▶ [Requisitos del problema]: Extrae del listado que aparece más abajo las líneas que van desde la que contiene "Expand the chevron item in the left sidebar" hasta la que contiene "Action: click(462, 155)", ambas incluidas, y cópialas sin ningún cambio.

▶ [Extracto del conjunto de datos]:

※

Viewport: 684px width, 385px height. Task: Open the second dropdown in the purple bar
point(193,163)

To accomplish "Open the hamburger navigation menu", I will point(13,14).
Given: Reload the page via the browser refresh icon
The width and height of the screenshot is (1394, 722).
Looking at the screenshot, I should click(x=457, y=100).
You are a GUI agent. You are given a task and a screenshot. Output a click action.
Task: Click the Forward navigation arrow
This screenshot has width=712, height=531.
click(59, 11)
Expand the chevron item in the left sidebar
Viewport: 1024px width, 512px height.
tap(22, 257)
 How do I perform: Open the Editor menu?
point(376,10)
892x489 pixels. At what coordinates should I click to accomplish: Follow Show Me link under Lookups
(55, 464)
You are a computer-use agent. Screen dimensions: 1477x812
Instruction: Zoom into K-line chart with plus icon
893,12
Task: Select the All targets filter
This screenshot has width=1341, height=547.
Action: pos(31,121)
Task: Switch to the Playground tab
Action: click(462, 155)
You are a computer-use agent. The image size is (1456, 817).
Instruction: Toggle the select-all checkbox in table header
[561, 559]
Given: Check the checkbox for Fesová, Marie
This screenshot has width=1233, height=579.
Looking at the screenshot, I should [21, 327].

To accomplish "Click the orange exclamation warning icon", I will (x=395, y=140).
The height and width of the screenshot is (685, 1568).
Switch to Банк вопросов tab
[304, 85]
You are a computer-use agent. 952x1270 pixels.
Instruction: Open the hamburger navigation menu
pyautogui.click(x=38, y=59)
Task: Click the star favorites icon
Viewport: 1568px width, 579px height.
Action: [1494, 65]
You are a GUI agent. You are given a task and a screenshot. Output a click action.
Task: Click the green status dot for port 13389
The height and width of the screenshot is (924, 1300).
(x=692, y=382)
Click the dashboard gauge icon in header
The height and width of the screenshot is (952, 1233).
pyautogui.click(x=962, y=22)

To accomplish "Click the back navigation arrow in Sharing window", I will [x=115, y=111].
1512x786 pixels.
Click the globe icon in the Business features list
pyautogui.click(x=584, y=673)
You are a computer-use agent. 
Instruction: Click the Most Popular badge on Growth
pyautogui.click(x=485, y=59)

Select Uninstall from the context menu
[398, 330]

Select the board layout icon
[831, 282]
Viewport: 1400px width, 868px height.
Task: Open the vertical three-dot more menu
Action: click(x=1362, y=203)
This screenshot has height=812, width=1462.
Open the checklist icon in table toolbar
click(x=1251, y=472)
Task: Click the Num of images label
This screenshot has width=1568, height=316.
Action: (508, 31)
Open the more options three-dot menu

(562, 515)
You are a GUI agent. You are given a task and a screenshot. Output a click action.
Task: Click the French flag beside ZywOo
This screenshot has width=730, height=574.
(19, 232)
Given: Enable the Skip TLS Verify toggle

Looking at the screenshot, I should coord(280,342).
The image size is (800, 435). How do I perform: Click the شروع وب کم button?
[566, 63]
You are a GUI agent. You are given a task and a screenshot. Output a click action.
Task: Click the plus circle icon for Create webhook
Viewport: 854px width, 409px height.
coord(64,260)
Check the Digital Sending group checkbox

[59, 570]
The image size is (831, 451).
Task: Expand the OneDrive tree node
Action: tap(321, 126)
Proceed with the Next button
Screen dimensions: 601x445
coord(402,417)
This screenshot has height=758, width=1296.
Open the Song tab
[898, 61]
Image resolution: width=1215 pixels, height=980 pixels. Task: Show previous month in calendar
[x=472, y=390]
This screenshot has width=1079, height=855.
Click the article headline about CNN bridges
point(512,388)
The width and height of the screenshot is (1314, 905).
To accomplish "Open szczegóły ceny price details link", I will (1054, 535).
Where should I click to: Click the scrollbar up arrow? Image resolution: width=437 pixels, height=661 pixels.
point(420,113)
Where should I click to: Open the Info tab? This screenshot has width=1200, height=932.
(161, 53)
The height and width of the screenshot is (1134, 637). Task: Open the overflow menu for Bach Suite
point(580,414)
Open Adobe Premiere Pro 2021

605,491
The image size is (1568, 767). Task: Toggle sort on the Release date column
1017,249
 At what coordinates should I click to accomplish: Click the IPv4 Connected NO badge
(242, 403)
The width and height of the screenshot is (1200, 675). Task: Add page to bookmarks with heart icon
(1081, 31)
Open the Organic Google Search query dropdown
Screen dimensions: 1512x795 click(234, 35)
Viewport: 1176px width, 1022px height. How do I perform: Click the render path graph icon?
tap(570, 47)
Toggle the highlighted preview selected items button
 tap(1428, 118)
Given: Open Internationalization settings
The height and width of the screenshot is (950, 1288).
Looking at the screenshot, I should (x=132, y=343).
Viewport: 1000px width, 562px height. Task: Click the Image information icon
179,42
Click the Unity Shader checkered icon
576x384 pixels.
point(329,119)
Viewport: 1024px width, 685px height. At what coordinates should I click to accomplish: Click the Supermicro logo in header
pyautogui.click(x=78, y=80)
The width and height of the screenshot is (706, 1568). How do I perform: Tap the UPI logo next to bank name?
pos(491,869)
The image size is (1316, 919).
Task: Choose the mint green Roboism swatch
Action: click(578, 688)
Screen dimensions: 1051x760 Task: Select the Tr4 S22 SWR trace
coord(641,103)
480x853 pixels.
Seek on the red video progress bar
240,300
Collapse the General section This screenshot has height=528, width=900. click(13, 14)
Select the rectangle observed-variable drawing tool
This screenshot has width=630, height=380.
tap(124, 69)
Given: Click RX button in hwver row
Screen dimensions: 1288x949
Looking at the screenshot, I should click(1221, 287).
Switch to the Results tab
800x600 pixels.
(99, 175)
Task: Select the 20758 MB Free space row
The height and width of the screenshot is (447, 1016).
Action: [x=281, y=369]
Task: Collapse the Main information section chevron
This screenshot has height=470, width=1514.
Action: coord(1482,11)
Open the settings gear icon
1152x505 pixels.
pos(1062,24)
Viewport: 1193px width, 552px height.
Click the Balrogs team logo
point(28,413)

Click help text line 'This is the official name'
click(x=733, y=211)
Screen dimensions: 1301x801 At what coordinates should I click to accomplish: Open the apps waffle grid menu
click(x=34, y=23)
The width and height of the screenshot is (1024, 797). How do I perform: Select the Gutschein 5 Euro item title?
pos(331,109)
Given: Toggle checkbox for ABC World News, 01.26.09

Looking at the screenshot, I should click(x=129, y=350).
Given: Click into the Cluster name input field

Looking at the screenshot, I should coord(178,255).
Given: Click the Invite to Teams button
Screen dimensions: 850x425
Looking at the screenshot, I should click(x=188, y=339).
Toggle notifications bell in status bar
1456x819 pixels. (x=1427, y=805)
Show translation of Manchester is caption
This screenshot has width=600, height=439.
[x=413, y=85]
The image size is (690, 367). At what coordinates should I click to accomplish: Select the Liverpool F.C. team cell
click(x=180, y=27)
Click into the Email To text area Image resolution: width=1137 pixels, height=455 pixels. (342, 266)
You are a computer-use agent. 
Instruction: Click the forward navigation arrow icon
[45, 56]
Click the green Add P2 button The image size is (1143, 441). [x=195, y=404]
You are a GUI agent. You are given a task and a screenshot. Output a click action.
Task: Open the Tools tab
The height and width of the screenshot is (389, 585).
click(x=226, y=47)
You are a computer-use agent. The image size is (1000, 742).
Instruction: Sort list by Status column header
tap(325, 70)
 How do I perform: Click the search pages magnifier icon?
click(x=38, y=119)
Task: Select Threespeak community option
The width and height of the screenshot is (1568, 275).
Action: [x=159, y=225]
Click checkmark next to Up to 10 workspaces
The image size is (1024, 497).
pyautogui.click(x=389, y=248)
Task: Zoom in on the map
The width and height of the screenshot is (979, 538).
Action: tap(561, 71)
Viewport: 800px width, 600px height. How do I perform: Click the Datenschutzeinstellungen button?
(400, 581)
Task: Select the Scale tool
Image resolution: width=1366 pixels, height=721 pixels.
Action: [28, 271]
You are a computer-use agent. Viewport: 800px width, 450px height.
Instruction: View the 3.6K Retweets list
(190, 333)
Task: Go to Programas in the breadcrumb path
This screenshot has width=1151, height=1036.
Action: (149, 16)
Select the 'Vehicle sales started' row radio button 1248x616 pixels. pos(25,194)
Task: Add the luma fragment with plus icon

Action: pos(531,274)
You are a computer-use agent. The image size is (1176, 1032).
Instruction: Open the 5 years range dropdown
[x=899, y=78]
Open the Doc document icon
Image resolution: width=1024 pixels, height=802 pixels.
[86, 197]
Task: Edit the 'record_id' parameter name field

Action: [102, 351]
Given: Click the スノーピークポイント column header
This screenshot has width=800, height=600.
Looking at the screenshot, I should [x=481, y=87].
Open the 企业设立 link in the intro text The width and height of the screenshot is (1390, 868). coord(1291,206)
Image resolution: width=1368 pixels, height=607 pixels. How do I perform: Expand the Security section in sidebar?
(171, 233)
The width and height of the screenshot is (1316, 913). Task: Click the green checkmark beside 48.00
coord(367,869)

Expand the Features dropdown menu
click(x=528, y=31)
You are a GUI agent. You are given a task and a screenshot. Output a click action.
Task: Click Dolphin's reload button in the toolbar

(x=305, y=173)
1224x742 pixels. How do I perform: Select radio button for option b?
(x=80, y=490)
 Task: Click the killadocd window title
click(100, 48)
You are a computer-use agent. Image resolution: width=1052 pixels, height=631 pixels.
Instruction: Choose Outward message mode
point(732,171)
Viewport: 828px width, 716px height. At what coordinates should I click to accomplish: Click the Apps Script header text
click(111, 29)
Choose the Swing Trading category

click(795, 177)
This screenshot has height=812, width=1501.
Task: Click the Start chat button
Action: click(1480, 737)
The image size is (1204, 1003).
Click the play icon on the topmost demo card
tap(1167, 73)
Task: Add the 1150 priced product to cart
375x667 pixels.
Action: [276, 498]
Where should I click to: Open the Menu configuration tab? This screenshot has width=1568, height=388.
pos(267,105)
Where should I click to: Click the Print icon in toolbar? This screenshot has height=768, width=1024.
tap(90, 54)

※

▶ [Respuesta esperada]:
Expand the chevron item in the left sidebar
Viewport: 1024px width, 512px height.
tap(22, 257)
 How do I perform: Open the Editor menu?
point(376,10)
892x489 pixels. At what coordinates should I click to accomplish: Follow Show Me link under Lookups
(55, 464)
You are a computer-use agent. Screen dimensions: 1477x812
Instruction: Zoom into K-line chart with plus icon
893,12
Task: Select the All targets filter
This screenshot has width=1341, height=547.
Action: pos(31,121)
Task: Switch to the Playground tab
Action: click(462, 155)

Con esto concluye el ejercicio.